One year after the Dutch Supreme Court upheld the Urgenda decision, climate change litigation is still trending. In this blog, we will inform you on four developments in the climate change litigation landscape that build on the principles laid down in the Urgenda case law, while also giving rise to new questions.
As we informed you in our earlier blog, climate change litigation is booming. After the Dutch Supreme Court confirmed the Urgenda-decision, other human rights based cases are filed before both national and international courts. The current blog will inform you on four interesting cases in the climate change litigation landscape.
Youth for climate Justice v. Austria e.a.
On 2 September 2020, six Portuguese youth filed a complaint against 33 countries (including Belgium and the Netherlands) before the European Court of Human Rights (hereinafter: "ECtHR"). This is the first climate case brought before the ECtHR. The complaint states that the respondents violated/violate the human rights of the applicants by failing to take sufficient action on climate change, and relies on articles 2 (right to life), 8 (right to respect for private and family life) and 14 (prohibition on discrimination) of the Convention.
On 30 November 2020, the ECtHR accepted, fast-tracked and communicated the case to the 33 countries, which will have to respond to the claims of the applicants by the end of February 2021.
Milieudefensie v.

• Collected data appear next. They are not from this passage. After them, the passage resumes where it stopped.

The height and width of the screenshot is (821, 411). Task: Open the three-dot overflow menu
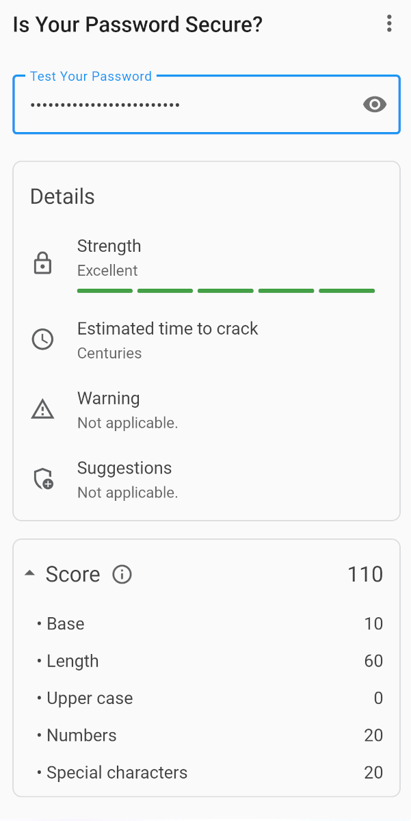389,25
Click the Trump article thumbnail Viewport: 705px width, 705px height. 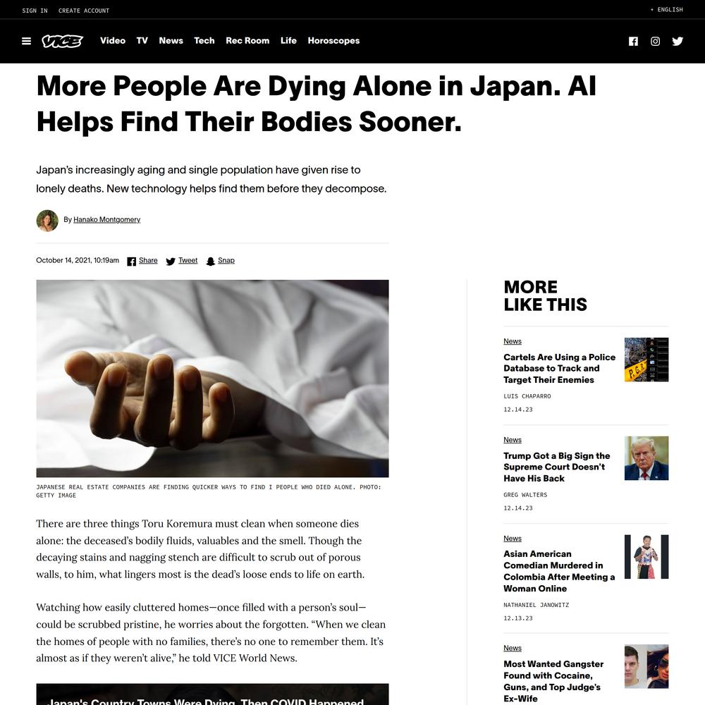(646, 458)
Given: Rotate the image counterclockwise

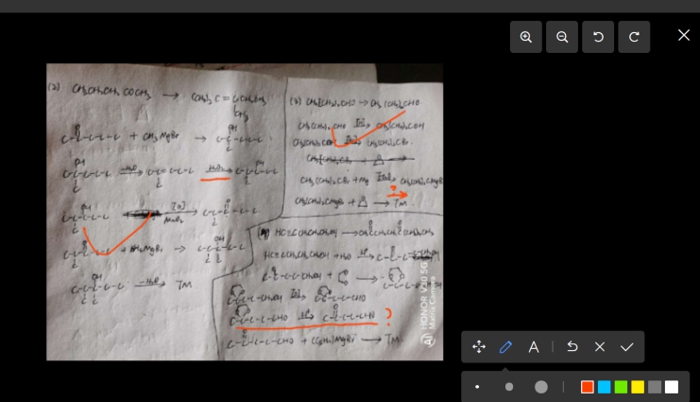Looking at the screenshot, I should 598,37.
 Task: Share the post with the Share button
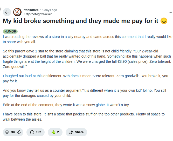(x=76, y=132)
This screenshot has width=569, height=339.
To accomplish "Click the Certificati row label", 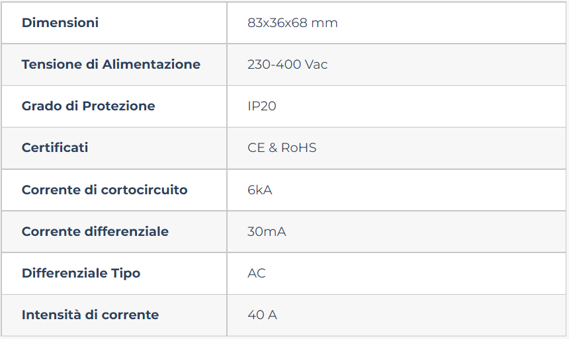I will click(x=55, y=148).
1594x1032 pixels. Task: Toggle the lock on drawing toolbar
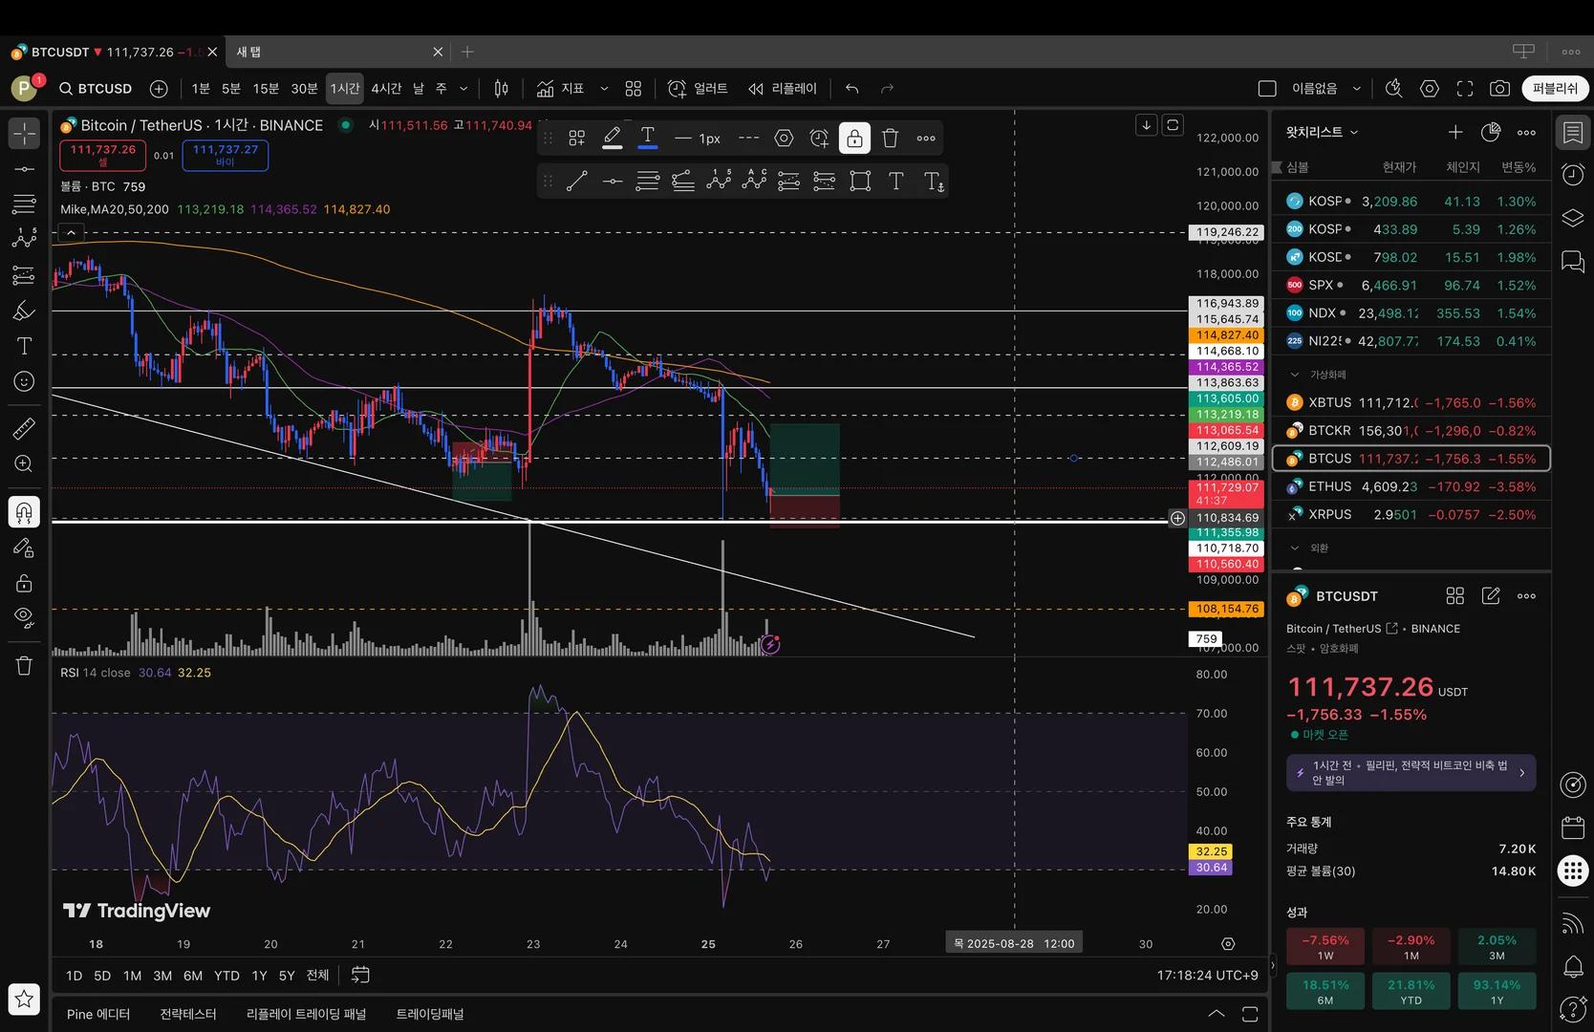click(854, 139)
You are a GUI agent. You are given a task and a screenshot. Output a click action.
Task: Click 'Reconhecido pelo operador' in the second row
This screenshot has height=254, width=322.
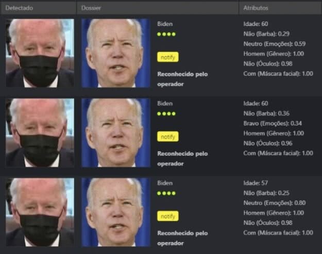(x=182, y=158)
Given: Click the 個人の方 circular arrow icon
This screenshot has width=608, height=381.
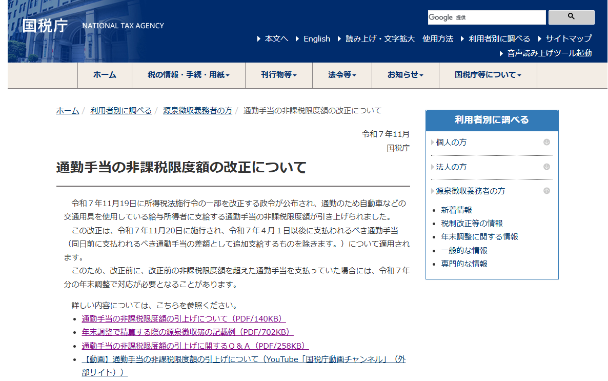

Shell
While the majority of climate litigation concerns the actions and/or omissions of governments, suits against corporations have become more common:
The case of Milieudefensie e.a. v. Shell serves as an interesting example in this regard. On 5 April 2019, the Dutch environmental organization Milieudefensie e.a. sued Shell for contributing to climate change. The claimants allege that Shell acts wrongfully due to insufficient efforts to combat climate change. Milieudefensie e.a. demand that Shell reduces its CO2 emissions with 45 % in 2030, compared to 2010, ultimately towards a zero level in 2050.
The hearings took place on 1, 2, 15 and 17 December 2020. According to Milieudefensie, a verdict can be expected a few months after the hearings.
Commune de Grande-Synthe v. France
On 23 January 2019, the municipality of Grande-Synthe sued the French government for insufficient action on climate change, emphasizing its geographical vulnerability to the effects of climate change (i.c. sea level rise) as a low-lying coastal municipality.
On 19 November 2020, the French Council of State decided to hear the claim of the municipality and requested the French government to produce evidence supporting that France is taking adequate actions towards meeting its own 2030 climate goals.
Vzw Klimaatzaak v. Belgium e.a.
Lastly, the Belgium climate case is finally in its final procedural stages. Very similar to the Dutch Urgenda case, the organization vzw Klimaatzaak sued both the federal Belgium government and the regional governments for failing to take adequate action to reduce greenhouse gas emissions.
After a lengthy legal debate on the language of the procedure, parties finally submitted their main conclusions from February 2019 through March 2020. The hearings are set for March 2021.
Lessons (to be) learned
While all the climate cases discussed in the current blog build on the principles laid down in the Urgenda case law, it is uncertain whether these cases will have the same outcome as its Dutch precedent. The Dutch case against Shell, for example, does not involve a claim against the State but concerns the actions of a private actor. Private actors, such as enterprises, remain in general outside the scope of international law, implying that the (direct) application of human rights meets a few additional hurdles compared to the Urgenda case law.
We will keep you updated on any new developments in the field of climate change litigation.